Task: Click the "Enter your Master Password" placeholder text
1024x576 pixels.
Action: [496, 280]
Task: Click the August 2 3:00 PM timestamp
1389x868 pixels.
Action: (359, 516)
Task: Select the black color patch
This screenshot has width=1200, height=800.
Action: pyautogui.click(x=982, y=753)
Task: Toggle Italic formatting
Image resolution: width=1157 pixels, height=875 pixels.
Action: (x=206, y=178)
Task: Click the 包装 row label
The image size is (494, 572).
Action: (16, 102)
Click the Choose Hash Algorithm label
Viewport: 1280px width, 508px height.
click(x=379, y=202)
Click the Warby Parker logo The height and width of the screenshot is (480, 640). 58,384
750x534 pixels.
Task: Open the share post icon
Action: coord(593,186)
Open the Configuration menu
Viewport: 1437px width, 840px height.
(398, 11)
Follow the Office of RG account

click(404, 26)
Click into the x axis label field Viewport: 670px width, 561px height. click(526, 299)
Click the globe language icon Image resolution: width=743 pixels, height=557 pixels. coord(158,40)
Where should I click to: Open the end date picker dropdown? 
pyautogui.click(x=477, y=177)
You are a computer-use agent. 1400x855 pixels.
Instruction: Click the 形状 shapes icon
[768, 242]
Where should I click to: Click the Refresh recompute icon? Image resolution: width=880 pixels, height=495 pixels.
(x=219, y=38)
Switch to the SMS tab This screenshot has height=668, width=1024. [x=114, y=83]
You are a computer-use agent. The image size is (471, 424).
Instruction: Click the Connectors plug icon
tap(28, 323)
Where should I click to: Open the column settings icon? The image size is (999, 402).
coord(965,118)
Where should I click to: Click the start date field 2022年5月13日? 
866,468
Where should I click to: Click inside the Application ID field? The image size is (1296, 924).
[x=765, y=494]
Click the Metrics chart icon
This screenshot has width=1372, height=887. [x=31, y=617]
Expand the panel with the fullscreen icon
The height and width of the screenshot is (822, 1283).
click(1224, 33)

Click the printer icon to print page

__Aim of the task__
Switch every "Where should I click to" in the data to "Where do I click to" and repeat the data with nothing else changed.

__Correct output__
Task: Click the "Enter your Master Password" placeholder text
1024x576 pixels.
Action: [496, 280]
Task: Click the August 2 3:00 PM timestamp
1389x868 pixels.
Action: (359, 516)
Task: Select the black color patch
This screenshot has width=1200, height=800.
Action: pyautogui.click(x=982, y=753)
Task: Toggle Italic formatting
Image resolution: width=1157 pixels, height=875 pixels.
Action: (x=206, y=178)
Task: Click the 包装 row label
The image size is (494, 572).
Action: (16, 102)
Click the Choose Hash Algorithm label
Viewport: 1280px width, 508px height.
click(x=379, y=202)
Click the Warby Parker logo The height and width of the screenshot is (480, 640). 58,384
750x534 pixels.
Task: Open the share post icon
Action: coord(593,186)
Open the Configuration menu
Viewport: 1437px width, 840px height.
(398, 11)
Follow the Office of RG account

click(404, 26)
Click into the x axis label field Viewport: 670px width, 561px height. click(526, 299)
Click the globe language icon Image resolution: width=743 pixels, height=557 pixels. coord(158,40)
Where do I click to: Open the end date picker dropdown? 
pyautogui.click(x=477, y=177)
You are a computer-use agent. 1400x855 pixels.
Instruction: Click the 形状 shapes icon
[768, 242]
Where do I click to: Click the Refresh recompute icon? Image resolution: width=880 pixels, height=495 pixels.
(x=219, y=38)
Switch to the SMS tab This screenshot has height=668, width=1024. [x=114, y=83]
You are a computer-use agent. The image size is (471, 424).
Instruction: Click the Connectors plug icon
tap(28, 323)
Where do I click to: Open the column settings icon? The image size is (999, 402).
coord(965,118)
Where do I click to: Click the start date field 2022年5月13日? 
866,468
Where do I click to: Click inside the Application ID field? The image size is (1296, 924).
[x=765, y=494]
Click the Metrics chart icon
This screenshot has width=1372, height=887. [x=31, y=617]
Expand the panel with the fullscreen icon
The height and width of the screenshot is (822, 1283).
click(1224, 33)

Click the printer icon to print page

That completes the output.